Start of Source material
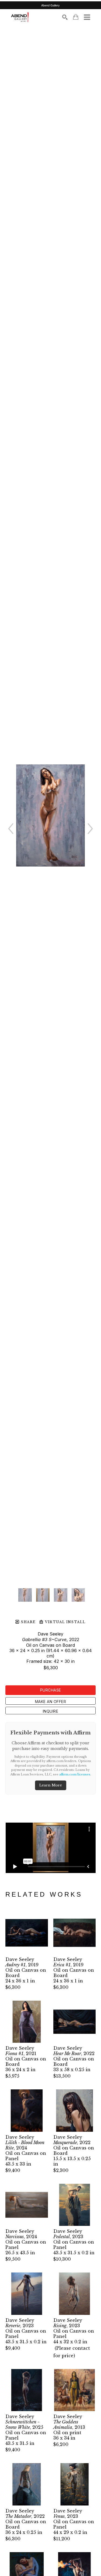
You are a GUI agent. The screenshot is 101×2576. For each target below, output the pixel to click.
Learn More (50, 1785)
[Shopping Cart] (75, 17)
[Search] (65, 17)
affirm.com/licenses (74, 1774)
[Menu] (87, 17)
End of Source material
Start of Source material
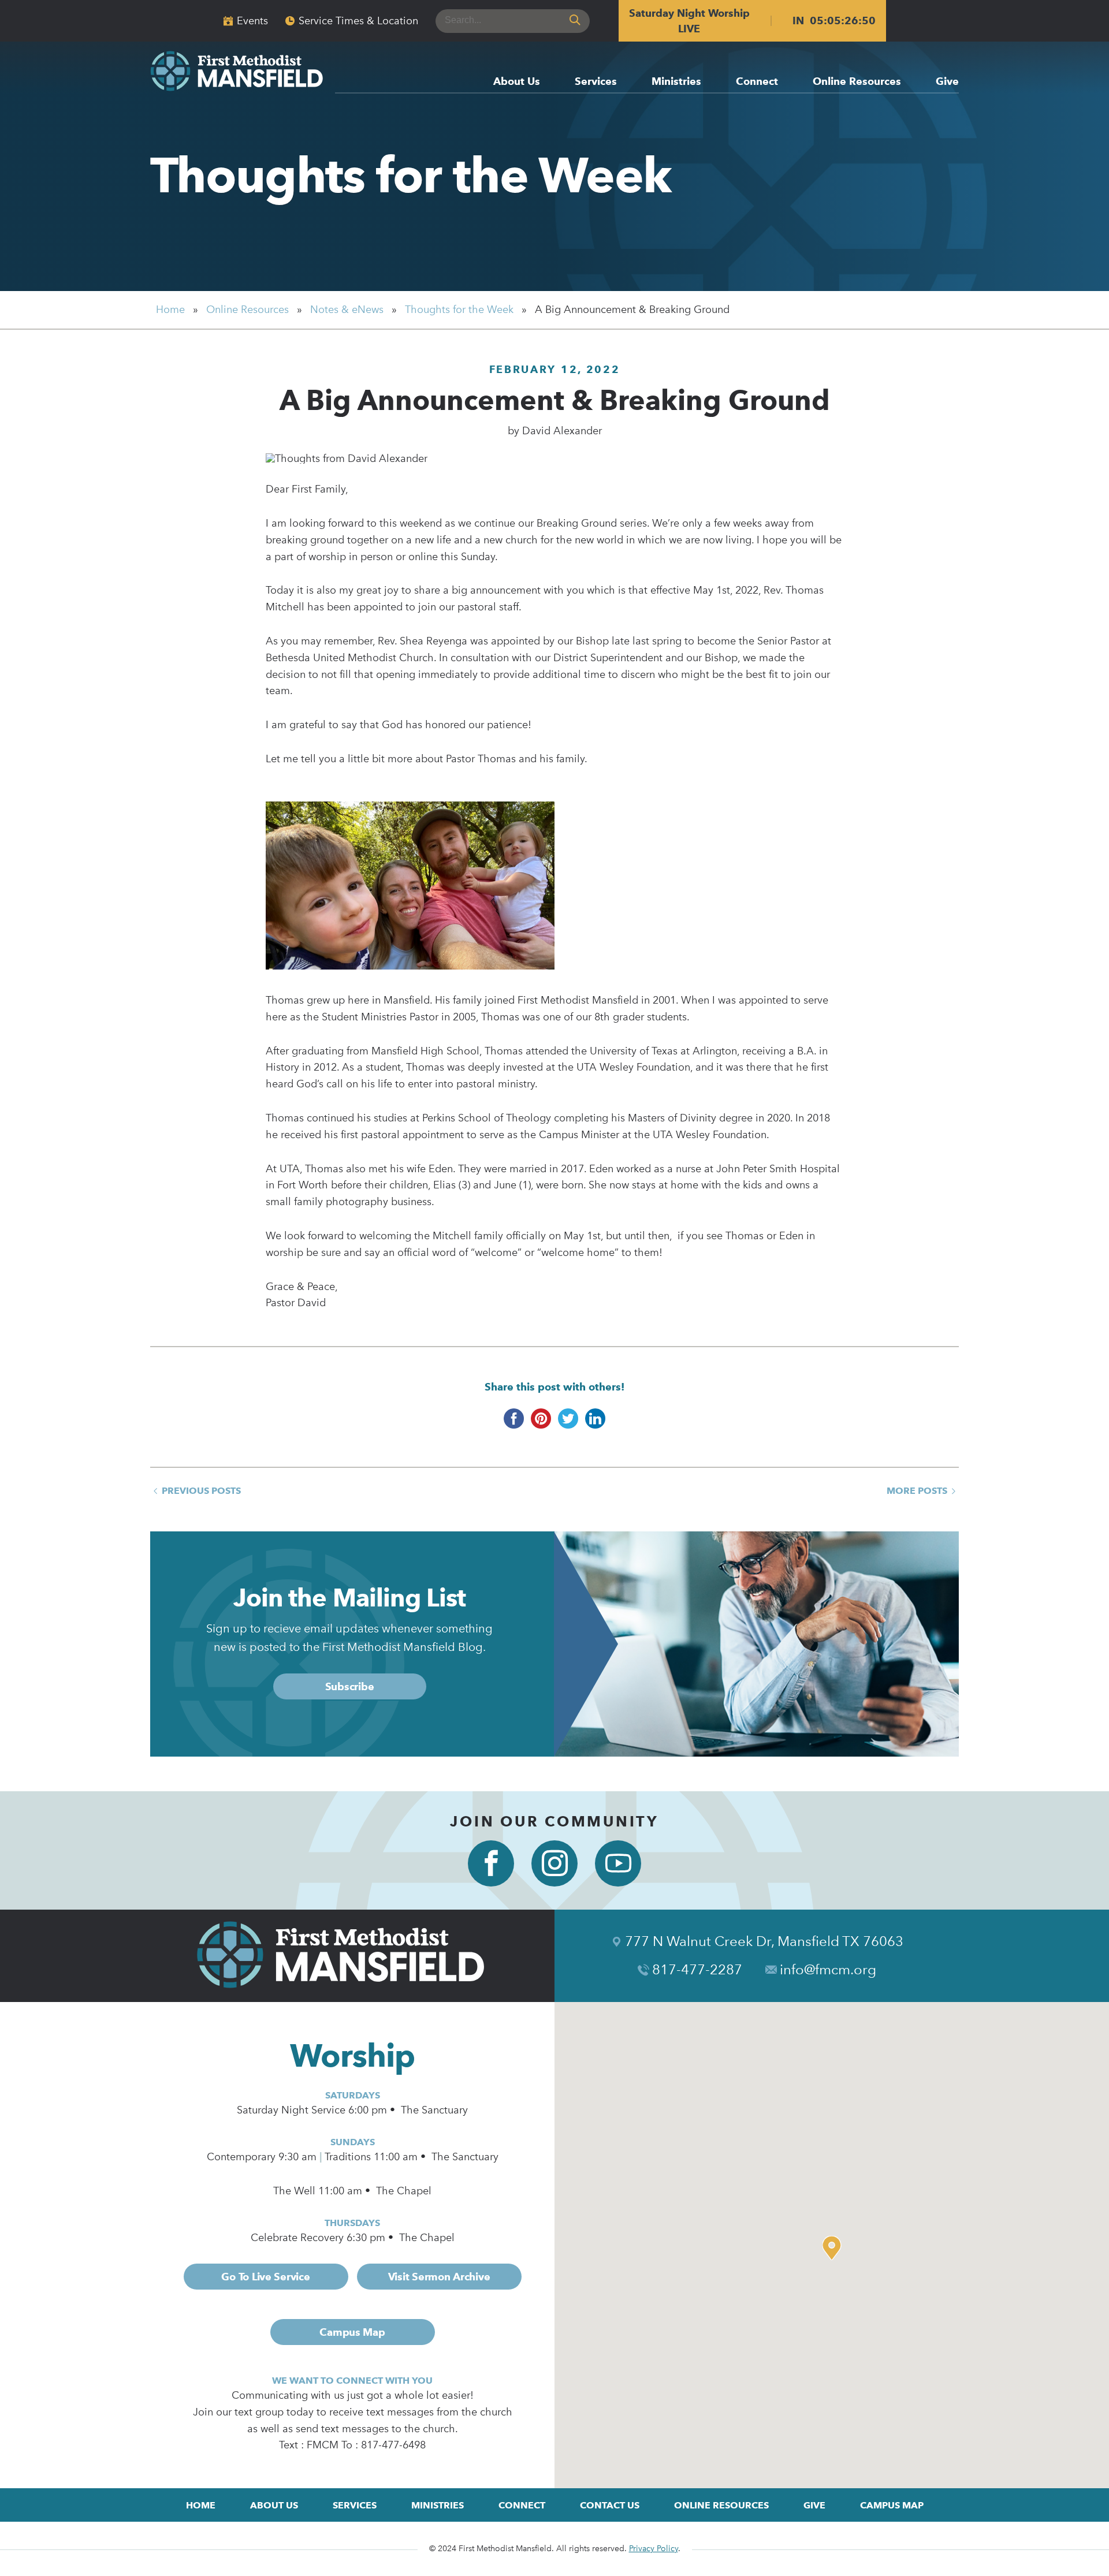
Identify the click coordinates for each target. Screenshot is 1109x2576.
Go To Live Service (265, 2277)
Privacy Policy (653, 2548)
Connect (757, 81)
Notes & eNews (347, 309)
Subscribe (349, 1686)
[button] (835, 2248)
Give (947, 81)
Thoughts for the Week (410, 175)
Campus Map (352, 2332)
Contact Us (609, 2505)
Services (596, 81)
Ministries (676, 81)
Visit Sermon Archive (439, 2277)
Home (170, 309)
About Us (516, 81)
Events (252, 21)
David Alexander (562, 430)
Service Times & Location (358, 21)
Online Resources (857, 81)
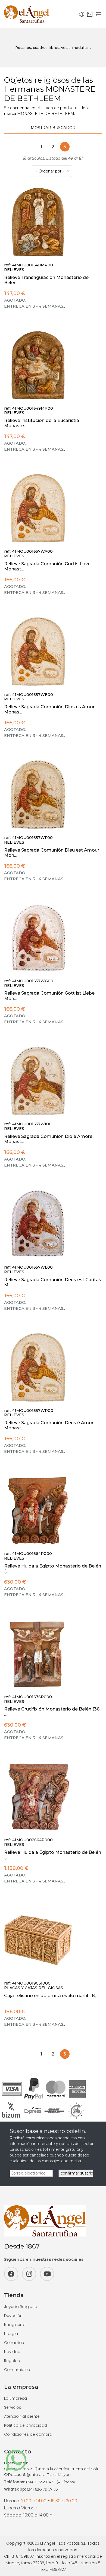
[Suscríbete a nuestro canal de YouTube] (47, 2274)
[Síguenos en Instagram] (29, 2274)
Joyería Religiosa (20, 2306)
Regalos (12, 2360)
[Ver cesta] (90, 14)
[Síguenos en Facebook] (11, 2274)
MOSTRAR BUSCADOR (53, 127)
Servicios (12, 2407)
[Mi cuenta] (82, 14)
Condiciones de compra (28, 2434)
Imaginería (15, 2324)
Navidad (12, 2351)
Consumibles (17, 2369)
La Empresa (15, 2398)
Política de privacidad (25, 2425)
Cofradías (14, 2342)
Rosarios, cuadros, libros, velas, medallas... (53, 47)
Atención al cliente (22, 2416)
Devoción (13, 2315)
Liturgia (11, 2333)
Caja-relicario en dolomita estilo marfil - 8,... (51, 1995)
End of Source material
Give back exactly the lines above starting at the line where "You are a GUI" appears and ending at the line where "[Menu] (87, 17)" appears, both included, with no other lines.

You are a GUI agent. The screenshot is 101×2576. For each target below, output the pixel to click.
Learn More (50, 1785)
[Shopping Cart] (75, 17)
[Search] (65, 17)
affirm.com/licenses (74, 1774)
[Menu] (87, 17)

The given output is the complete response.